Craniofacial tendon development-Characterization of extracellular matrix morphology and spatiotemporal protein distribution

Stefanie H Korntner; Aniket Jana; Elizabeth Kinnard; Emily Leo; Timothy Beane; Xianmu Li; Rohit Sengupta; Lauren Becker; Catherine K Kuo

doi:10.3389/fcell.2022.944126

Craniofacial tendon development-Characterization of extracellular matrix morphology and spatiotemporal protein distribution

Front Cell Dev Biol. 2022 Sep 7:10:944126. doi: 10.3389/fcell.2022.944126. eCollection 2022.

Authors

Stefanie H Korntner¹, Aniket Jana¹, Elizabeth Kinnard¹, Emily Leo¹, Timothy Beane², Xianmu Li², Rohit Sengupta¹, Lauren Becker¹, Catherine K Kuo^{1

2

3

4}

Affiliations

¹ Fischell Department of Bioengineering, University of Maryland, College Park, MD, United States.
² Department of Biomedical Engineering, University of Rochester, Rochester, NY, United States.
³ Center for Musculoskeletal Research, University of Rochester Medical Center, Rochester, NY, United States.
⁴ Department of Orthopaedics, University of Maryland Medical Center, Baltimore, MD, United States.

Abstract

Craniofacial (CF) tendons are often affected by traumatic injuries and painful disorders that can severely compromise critical jaw functions, such as mastication and talking.
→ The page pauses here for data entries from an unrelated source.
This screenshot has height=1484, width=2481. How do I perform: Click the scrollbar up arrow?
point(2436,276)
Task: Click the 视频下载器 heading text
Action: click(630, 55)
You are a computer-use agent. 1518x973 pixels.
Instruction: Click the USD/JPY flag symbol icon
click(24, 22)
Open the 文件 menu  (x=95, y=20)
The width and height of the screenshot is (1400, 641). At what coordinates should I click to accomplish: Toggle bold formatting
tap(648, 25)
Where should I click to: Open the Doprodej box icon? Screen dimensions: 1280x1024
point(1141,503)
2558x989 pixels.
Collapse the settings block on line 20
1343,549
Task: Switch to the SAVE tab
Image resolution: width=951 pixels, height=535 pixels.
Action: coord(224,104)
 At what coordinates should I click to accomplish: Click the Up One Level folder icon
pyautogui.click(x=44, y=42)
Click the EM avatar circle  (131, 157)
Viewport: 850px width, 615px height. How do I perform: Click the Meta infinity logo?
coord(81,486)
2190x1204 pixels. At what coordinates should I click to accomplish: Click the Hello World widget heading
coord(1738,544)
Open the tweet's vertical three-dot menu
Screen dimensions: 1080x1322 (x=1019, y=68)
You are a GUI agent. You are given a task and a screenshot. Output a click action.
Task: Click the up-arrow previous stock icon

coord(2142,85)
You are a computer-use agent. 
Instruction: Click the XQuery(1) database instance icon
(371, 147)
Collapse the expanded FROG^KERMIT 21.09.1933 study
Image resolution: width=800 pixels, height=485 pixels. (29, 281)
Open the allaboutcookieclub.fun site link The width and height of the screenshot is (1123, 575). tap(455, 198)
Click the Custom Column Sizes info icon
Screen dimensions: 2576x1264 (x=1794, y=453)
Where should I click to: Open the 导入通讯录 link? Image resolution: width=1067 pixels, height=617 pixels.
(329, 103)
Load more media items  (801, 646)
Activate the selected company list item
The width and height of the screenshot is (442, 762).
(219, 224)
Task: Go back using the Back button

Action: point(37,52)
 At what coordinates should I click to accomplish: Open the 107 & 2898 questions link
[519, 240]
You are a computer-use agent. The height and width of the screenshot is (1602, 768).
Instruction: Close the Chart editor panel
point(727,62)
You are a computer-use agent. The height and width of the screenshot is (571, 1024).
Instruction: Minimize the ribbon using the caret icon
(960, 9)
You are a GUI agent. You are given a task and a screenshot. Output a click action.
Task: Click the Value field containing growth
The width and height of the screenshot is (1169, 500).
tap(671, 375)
Unfortunately, tendons lack the ability to regenerate, and there are no solutions to restore their native properties or function. An understanding of jaw tendon development could inform tendon regeneration strategies to restore jaw function, however CF tendon development has been relatively unexplored. Using the chick embryo, we identified the jaw-closing Tendon of the musculus Adductor Mandibulae Externus (TmAM) and the jaw-opening Tendon of the musculus Depressor Mandibulae (TmDM) that have similar functions to the masticatory tendons in humans. Using histological and immunohistochemical (IHC) analyses, we characterized the TmAM and TmDM on the basis of cell and extracellular matrix (ECM) morphology and spatiotemporal protein distribution from early to late embryonic development. The TmAM and TmDM were detectable as early as embryonic day (d) 9 based on histological staining and tenascin-C (TNC) protein distribution. Collagen content increased and became more organized, cell density decreased, and cell nuclei elongated over time during development in both the TmAM and TmDM. The TmAM and TmDM exhibited similar spatiotemporal patterns for collagen type III (COL3), but differential spatiotemporal patterns for TNC, lysyl oxidase (LOX), and matrix metalloproteinases (MMPs). Our results demonstrate markers that play a role in limb tendon formation are also present in jaw tendons during embryonic development, implicate COL3, TNC, LOX, MMP2, and MMP9 in jaw tendon development, and suggest TmAM and TmDM possess different developmental programs. Taken together, our study suggests the chick embryo may be used as a model with which to study CF tendon extracellular matrix development, the results of which could ultimately inform therapeutic approaches for CF tendon injuries and disorders.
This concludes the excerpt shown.